In Nebraska, state Senators voted 38-9 yesterday on a bill banning the use of telemedicine to provide women with abortion services. The bill requires that a doctor be physically present with the patient when she takes mifepristone, also known as RU-486 or the abortion pill, to induce an abortion. The bill has already passed the Nebraska House and Governor Dave Heineman (R) is expected to sign it into law.
The bill aims to prevent Planned Parenthood of the Heartland from replicating its Iowa program, which enables mifepristone to be administered to patients while videoconferencing with their doctors in 16, in Nebraska.

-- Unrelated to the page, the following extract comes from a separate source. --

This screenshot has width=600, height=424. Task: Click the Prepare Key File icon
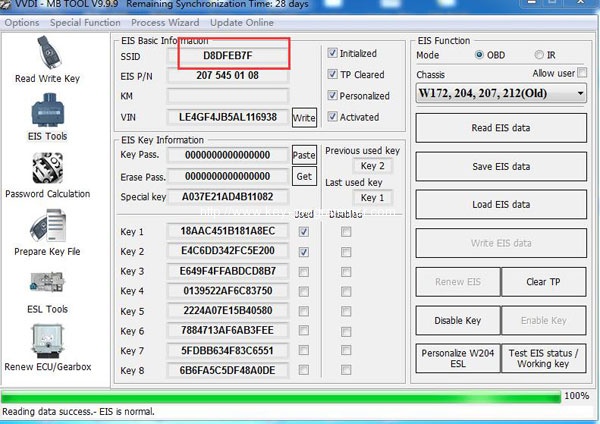pyautogui.click(x=47, y=232)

By using telemedicine, Planned Parenthood aims to provide women living in remote and rural areas of with greater access to abortion services.
Under current Iowa law, in order for a woman to receive mifepristone via videoconference, she must first go to her local Planned Parenthood and undergo the required physical exam, blood test, medical history report, ultrasound, and counseling session, all administered in-person by a nurse. Women must also watch an eight-minute video describing the procedure and all possible side effects. If the woman decides to continue with the process, the doctor then clicks a button on his computer that releases a drawer containing the medicine in front of the patient. Still in the company of the clinic nurse, the patient then takes the mifepristone with her doctor watching and receives the follow-up drug, misoprostol, to take later.